### 任务要求
1. 请照原文抄写Solaris系统调用文档中从"1.2 为什么需要系统调用"到"modctl.s汇编文件中。"的部分。
2. 根据Solaris系统调用文档,在Solaris x64平台上,系统调用号保存在哪个寄存器中?
++++ 文档节选
理解系统调用的关键在于洞悉系统调用号是联系用户模式与内核模式的纽带。而在Solaris x64平台上,系统调用号被保存在寄存器RAX中,从用户模式传递到内核模式。一旦进入内核模式,内核的sys_syscall入口程序就根据保存在RAX中的系统调用号,从内核维护的系统调用表(sysent)中查询出对应的系统调用处理程序,从而进行系统调用。系统调用最多支持6个参数,参数被顺序保存在寄存器RDI, RSI, RDX, RCX, R8, R9中完成传递。另外,从用户模式陷入内核模式,通过汇编指令syscall实现切换,而从内核模式返回到用户模式,则通过汇编指令sysret完成切换。
1 系统调用概述
1.1 什么是系统调用
在现代操作系统中,用户的应用程序访问并使用内核所提供的各种服务的途径被称之为系统调用(syscall)。
1.2 为什么需要系统调用
第一,系统调用可以为用户空间提供访问硬件资源的统一接口,以至于用户程序不必去关注具体的硬件操作。比如,读写文件时,用户完全没有必要关心文件存放在何种磁盘上,也不用关心文件在何种文件系统上。
第二,系统调用可以对操作系统进行保护,保证系统的稳定和安全。系统调用的存在规定了用户进程进入操作系统内核的具体方式。换言之,用户进程访问内核的路径是事先规定好了的,只能从规定的位置进入内核,而不允许随便跳入内核。有了这样的进入内核的统一访问路径上的限制,才能充分保证内核的安全。
1.3 系统调用与C库函数的关系
内核提供的系统调用在C库中都有相应的封装函数。系统调用与其封装的C库函数名称常常相同。例如: modctl系统调用在C库中的封装函数即为modctl函数,其实现位于modctl.s汇编文件中。
1.4 系统调用与系统命令的关系
系统命令位于C库函数的上一层,是利用C库函数实现的可执行程序。例如: 命令modinfo调用C库函数modctl()查询内核模块的信息。而C库函数封装了进入内核的系统调用,modctl()使用syscall指令(有别于int 0x80, 是一种快速系统调用指令)进入内核。
1.5 系统调用与系统函数的关系
内核函数与C库函数的区别仅仅是内核函数在内核中实现,因此必须遵循内核编程的规则。系统调用最终必须具有明确的操作。用户应用程序通过系统调用进入内核后,会执行系统调用对应的内核函数,也就是系统调用服务例程。例如:modctl系统调用的服务例程是内核函数modctl()。
系统调用过程如下图所示:
2 Solaris x64系统调用实现原理
Solaris 支持x64和sparc两种平台,目前内核都是64位,但是支持32位和64位的应用程序,因此,32位和64位的系统调用都是支持的。为简单起见,接下来的讨论只阐述x64平台上的64位系统调用。
++++++++
++++ 材料
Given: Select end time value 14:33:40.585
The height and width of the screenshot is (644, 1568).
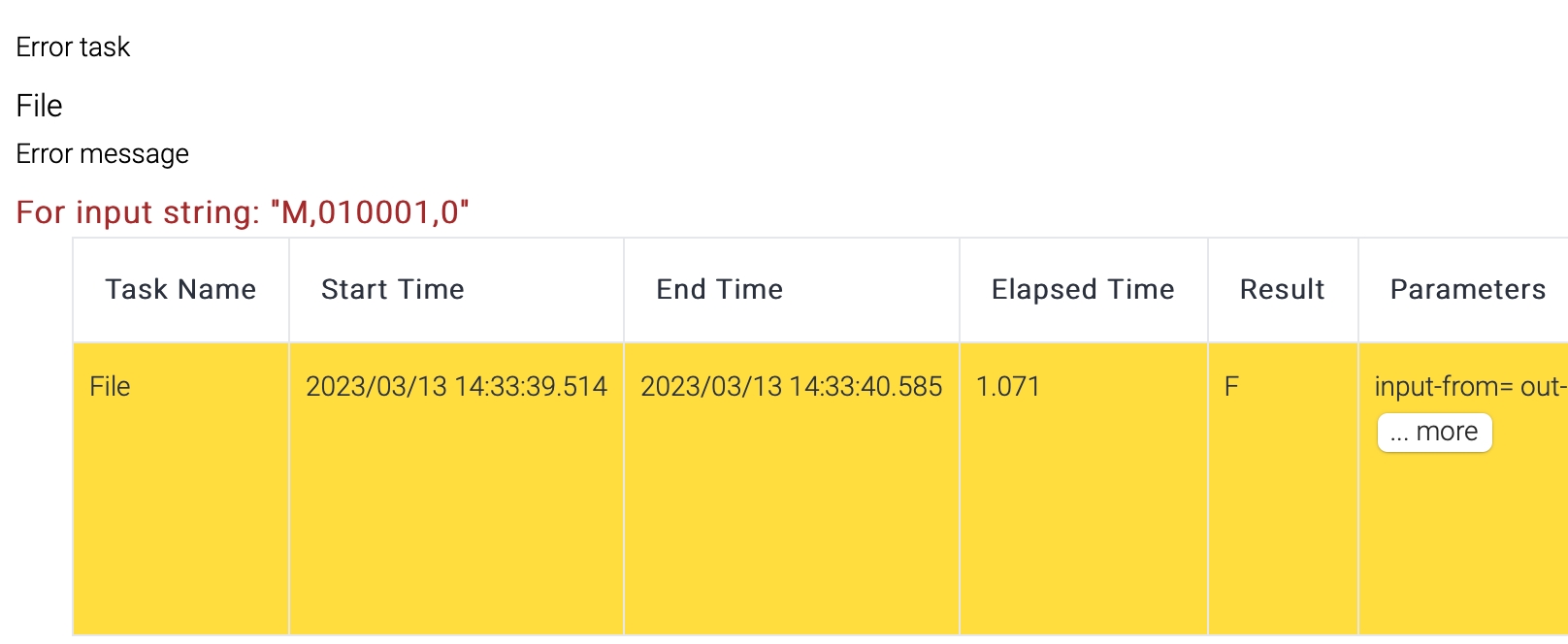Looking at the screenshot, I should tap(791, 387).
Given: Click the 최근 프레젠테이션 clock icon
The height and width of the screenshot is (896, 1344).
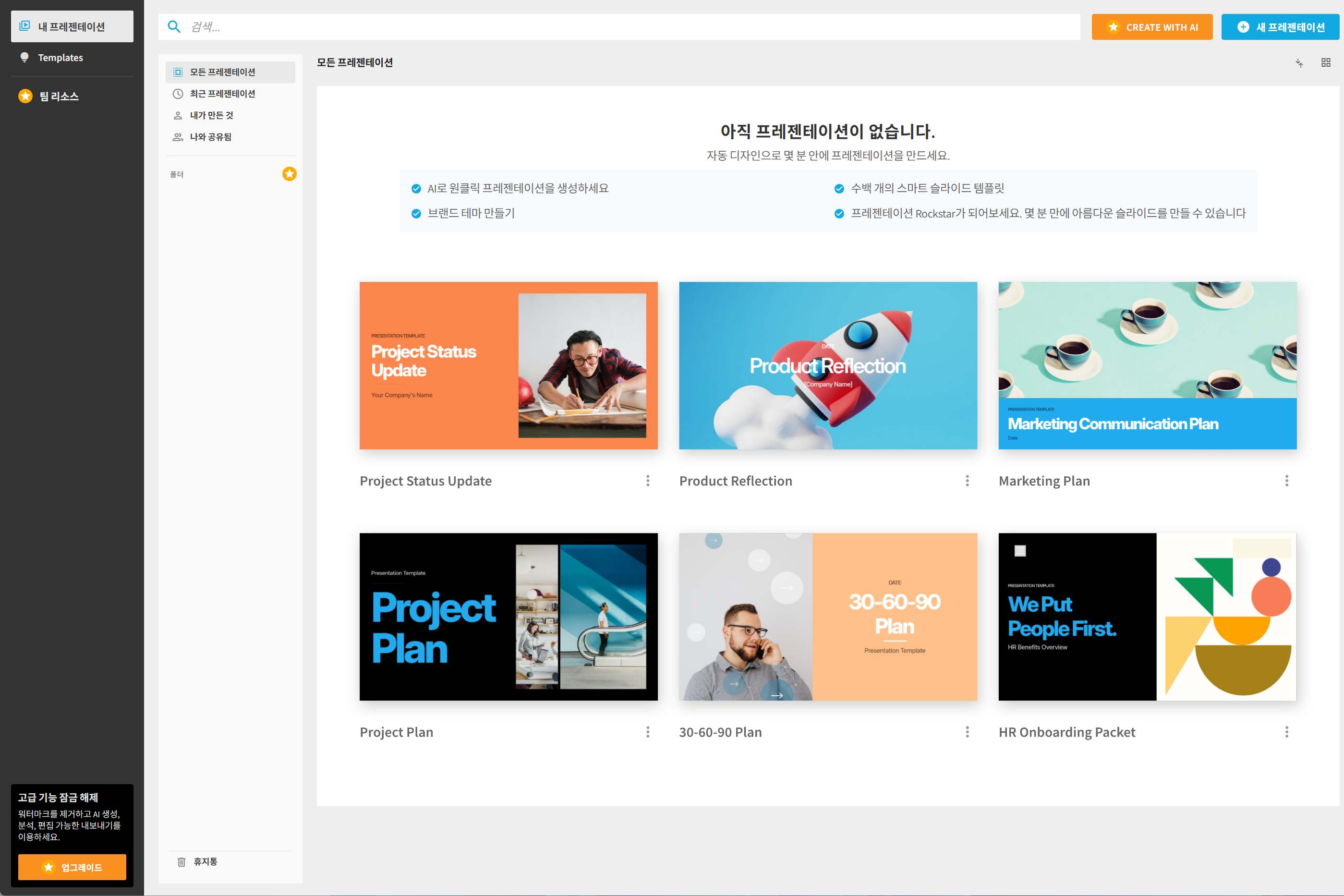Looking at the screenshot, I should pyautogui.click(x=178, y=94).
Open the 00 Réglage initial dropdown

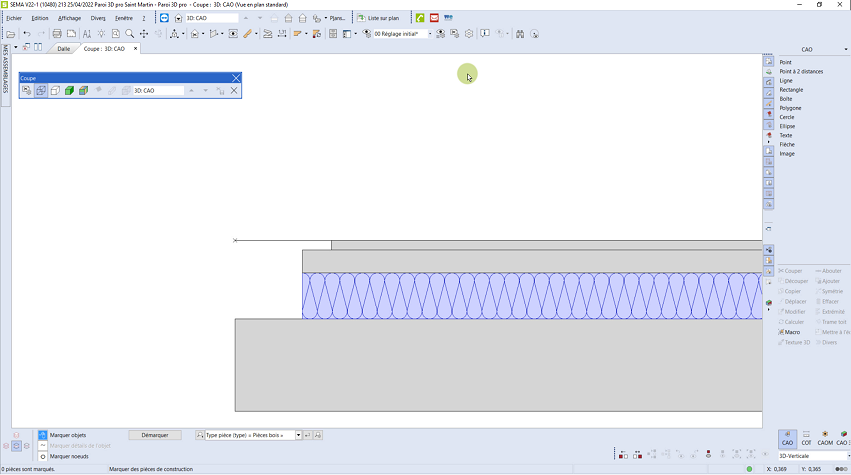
++++++++
### 任务结果
1.
1.2 为什么需要系统调用
第一,系统调用可以为用户空间提供访问硬件资源的统一接口,以至于用户程序不必去关注具体的硬件操作。比如,读写文件时,用户完全没有必要关心文件存放在何种磁盘上,也不用关心文件在何种文件系统上。
第二,系统调用可以对操作系统进行保护,保证系统的稳定和安全。系统调用的存在规定了用户进程进入操作系统内核的具体方式。换言之,用户进程访问内核的路径是事先规定好了的,只能从规定的位置进入内核,而不允许随便跳入内核。有了这样的进入内核的统一访问路径上的限制,才能充分保证内核的安全。
1.3 系统调用与C库函数的关系
内核提供的系统调用在C库中都有相应的封装函数。系统调用与其封装的C库函数名称常常相同。例如: modctl系统调用在C库中的封装函数即为modctl函数,其实现位于modctl.s汇编文件中。

2. 寄存器RAX。